Mato Grosso do Sul atravessa um cenário crítico em relação à Chikungunya, concentrando a maioria das mortes pela doença no Brasil. De acordo com o Painel de Monitoramento do Ministério da Saúde, o estado já soma 15 óbitos confirmados e um em investigação. Neste final de semana, a cidade de Bonito registrou sua terceira morte pela arbovirose.
Em Bonito, as vítimas mais recentes foram um homem de 72 anos e uma mulher de 87 anos, ambos com histórico de hipertensão. O município turístico contabiliza 154 casos confirmados. No panorama estadual, Mato Grosso do Sul lidera as estatísticas nacionais com 10.866 registros, sendo 4.614 já confirmados. Além de Bonito, as mortes ocorreram em Dourados (9), Jardim (2) e Fátima do Sul (1).

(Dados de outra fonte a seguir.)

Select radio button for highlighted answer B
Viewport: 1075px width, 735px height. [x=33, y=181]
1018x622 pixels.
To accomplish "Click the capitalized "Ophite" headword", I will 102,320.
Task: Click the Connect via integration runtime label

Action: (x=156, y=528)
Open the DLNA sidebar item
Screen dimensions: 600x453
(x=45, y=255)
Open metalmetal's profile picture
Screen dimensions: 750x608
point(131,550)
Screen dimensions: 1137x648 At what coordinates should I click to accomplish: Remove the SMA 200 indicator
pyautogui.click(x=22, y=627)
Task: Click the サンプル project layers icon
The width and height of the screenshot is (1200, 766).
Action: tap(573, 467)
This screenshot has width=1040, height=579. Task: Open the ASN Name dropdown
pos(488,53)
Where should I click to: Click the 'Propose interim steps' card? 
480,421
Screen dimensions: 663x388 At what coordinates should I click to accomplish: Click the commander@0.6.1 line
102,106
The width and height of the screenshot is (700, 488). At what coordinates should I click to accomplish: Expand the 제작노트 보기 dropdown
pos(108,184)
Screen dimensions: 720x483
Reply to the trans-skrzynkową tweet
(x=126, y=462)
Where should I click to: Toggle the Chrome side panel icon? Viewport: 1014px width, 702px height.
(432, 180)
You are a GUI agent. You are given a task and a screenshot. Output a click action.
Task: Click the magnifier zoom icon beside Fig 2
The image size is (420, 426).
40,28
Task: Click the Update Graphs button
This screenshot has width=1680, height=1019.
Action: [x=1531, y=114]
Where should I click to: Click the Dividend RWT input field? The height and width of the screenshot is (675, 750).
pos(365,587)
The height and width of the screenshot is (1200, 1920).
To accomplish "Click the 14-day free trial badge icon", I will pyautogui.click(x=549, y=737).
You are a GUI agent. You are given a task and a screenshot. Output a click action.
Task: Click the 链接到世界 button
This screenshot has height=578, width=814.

Os dados do Ministério da Saúde revelam que as mulheres são as mais afetadas, representando 58% dos casos. Outro ponto de alerta é a alta incidência entre a população indígena, que responde por 34,71% das confirmações no estado. Em Dourados, onde se concentra uma grande comunidade originária, o índice é ainda mais alarmante: 66,45% dos 2.319 casos confirmados na cidade foram registrados em indígenas.
O Centro-Oeste permanece em estado de vigilância máxima, com três estados da região figurando entre os cinco com maior coeficiente de incidência da doença no país. No Brasil, das 22 mortes confirmadas até o momento, 15 ocorreram em solo sul-mato-grossense.